TASK GOAL: Reprint all entries without any alteration.

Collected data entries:

++++++++++

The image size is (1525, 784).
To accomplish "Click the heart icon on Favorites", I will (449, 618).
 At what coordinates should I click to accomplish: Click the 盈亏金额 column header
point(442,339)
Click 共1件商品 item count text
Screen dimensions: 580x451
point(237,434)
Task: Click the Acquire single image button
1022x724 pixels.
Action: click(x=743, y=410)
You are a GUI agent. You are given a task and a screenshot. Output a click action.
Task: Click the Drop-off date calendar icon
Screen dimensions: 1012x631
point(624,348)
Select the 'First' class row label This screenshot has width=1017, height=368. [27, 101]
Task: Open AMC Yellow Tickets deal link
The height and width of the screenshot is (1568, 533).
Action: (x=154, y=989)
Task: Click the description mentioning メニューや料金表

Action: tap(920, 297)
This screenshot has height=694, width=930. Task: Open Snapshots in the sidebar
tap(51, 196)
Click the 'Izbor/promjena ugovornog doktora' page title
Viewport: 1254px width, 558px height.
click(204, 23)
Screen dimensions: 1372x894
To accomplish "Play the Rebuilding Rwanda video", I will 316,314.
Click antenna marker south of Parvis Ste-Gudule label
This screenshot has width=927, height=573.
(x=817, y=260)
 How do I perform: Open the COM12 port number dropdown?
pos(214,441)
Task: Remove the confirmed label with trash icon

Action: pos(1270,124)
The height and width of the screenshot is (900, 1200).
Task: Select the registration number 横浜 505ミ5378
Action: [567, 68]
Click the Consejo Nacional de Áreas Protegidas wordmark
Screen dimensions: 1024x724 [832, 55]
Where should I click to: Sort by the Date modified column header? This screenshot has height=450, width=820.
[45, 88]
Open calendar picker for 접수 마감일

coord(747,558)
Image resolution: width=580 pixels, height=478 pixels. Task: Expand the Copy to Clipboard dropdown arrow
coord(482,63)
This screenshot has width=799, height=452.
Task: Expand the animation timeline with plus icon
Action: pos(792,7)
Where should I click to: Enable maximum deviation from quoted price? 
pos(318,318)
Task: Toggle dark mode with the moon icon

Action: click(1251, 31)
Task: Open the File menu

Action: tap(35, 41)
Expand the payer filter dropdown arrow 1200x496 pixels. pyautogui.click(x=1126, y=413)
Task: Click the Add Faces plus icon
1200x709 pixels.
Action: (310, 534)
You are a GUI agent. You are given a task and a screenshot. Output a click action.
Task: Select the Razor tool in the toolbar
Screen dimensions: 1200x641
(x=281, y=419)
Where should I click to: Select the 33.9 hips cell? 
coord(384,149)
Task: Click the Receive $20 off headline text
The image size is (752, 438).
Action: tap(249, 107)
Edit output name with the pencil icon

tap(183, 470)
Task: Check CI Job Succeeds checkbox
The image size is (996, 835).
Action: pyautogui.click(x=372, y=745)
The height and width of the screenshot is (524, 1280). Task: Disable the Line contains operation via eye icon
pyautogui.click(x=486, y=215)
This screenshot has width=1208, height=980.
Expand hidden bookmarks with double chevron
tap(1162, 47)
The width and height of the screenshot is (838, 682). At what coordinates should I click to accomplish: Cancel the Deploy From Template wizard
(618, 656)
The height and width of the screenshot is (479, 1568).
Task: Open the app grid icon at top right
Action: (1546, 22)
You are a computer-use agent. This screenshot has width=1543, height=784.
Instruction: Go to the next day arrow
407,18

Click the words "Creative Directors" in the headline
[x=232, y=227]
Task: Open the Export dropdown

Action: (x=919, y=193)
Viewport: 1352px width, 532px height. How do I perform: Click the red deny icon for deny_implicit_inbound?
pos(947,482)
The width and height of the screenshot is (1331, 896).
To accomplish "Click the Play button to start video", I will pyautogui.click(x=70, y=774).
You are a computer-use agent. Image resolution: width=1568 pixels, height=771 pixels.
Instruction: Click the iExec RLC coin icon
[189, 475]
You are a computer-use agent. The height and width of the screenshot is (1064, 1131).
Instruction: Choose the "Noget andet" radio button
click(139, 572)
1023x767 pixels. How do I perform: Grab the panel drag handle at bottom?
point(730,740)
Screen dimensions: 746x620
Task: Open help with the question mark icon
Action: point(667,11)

++++++++++

ANSWER TO THIS EXERCISE:
The image size is (1525, 784).
To accomplish "Click the heart icon on Favorites", I will (449, 618).
 At what coordinates should I click to accomplish: Click the 盈亏金额 column header
point(442,339)
Click 共1件商品 item count text
Screen dimensions: 580x451
point(237,434)
Task: Click the Acquire single image button
1022x724 pixels.
Action: click(x=743, y=410)
You are a GUI agent. You are given a task and a screenshot. Output a click action.
Task: Click the Drop-off date calendar icon
Screen dimensions: 1012x631
point(624,348)
Select the 'First' class row label This screenshot has width=1017, height=368. [27, 101]
Task: Open AMC Yellow Tickets deal link
The height and width of the screenshot is (1568, 533).
Action: (x=154, y=989)
Task: Click the description mentioning メニューや料金表

Action: tap(920, 297)
This screenshot has height=694, width=930. Task: Open Snapshots in the sidebar
tap(51, 196)
Click the 'Izbor/promjena ugovornog doktora' page title
Viewport: 1254px width, 558px height.
click(204, 23)
Screen dimensions: 1372x894
To accomplish "Play the Rebuilding Rwanda video", I will 316,314.
Click antenna marker south of Parvis Ste-Gudule label
This screenshot has width=927, height=573.
(x=817, y=260)
 How do I perform: Open the COM12 port number dropdown?
pos(214,441)
Task: Remove the confirmed label with trash icon

Action: pos(1270,124)
The height and width of the screenshot is (900, 1200).
Task: Select the registration number 横浜 505ミ5378
Action: [567, 68]
Click the Consejo Nacional de Áreas Protegidas wordmark
Screen dimensions: 1024x724 [832, 55]
Where should I click to: Sort by the Date modified column header? This screenshot has height=450, width=820.
[45, 88]
Open calendar picker for 접수 마감일

coord(747,558)
Image resolution: width=580 pixels, height=478 pixels. Task: Expand the Copy to Clipboard dropdown arrow
coord(482,63)
This screenshot has width=799, height=452.
Task: Expand the animation timeline with plus icon
Action: pos(792,7)
Where should I click to: Enable maximum deviation from quoted price? 
pos(318,318)
Task: Toggle dark mode with the moon icon

Action: click(1251, 31)
Task: Open the File menu

Action: tap(35, 41)
Expand the payer filter dropdown arrow 1200x496 pixels. pyautogui.click(x=1126, y=413)
Task: Click the Add Faces plus icon
1200x709 pixels.
Action: (310, 534)
You are a GUI agent. You are given a task and a screenshot. Output a click action.
Task: Select the Razor tool in the toolbar
Screen dimensions: 1200x641
(x=281, y=419)
Where should I click to: Select the 33.9 hips cell? 
coord(384,149)
Task: Click the Receive $20 off headline text
The image size is (752, 438).
Action: tap(249, 107)
Edit output name with the pencil icon

tap(183, 470)
Task: Check CI Job Succeeds checkbox
The image size is (996, 835).
Action: pyautogui.click(x=372, y=745)
The height and width of the screenshot is (524, 1280). Task: Disable the Line contains operation via eye icon
pyautogui.click(x=486, y=215)
This screenshot has width=1208, height=980.
Expand hidden bookmarks with double chevron
tap(1162, 47)
The width and height of the screenshot is (838, 682). At what coordinates should I click to accomplish: Cancel the Deploy From Template wizard
(618, 656)
The height and width of the screenshot is (479, 1568).
Task: Open the app grid icon at top right
Action: (1546, 22)
You are a computer-use agent. This screenshot has width=1543, height=784.
Instruction: Go to the next day arrow
407,18

Click the words "Creative Directors" in the headline
[x=232, y=227]
Task: Open the Export dropdown

Action: (x=919, y=193)
Viewport: 1352px width, 532px height. How do I perform: Click the red deny icon for deny_implicit_inbound?
pos(947,482)
The width and height of the screenshot is (1331, 896).
To accomplish "Click the Play button to start video", I will pyautogui.click(x=70, y=774).
You are a computer-use agent. Image resolution: width=1568 pixels, height=771 pixels.
Instruction: Click the iExec RLC coin icon
[189, 475]
You are a computer-use agent. The height and width of the screenshot is (1064, 1131).
Instruction: Choose the "Noget andet" radio button
click(139, 572)
1023x767 pixels. How do I perform: Grab the panel drag handle at bottom?
point(730,740)
Screen dimensions: 746x620
Task: Open help with the question mark icon
Action: point(667,11)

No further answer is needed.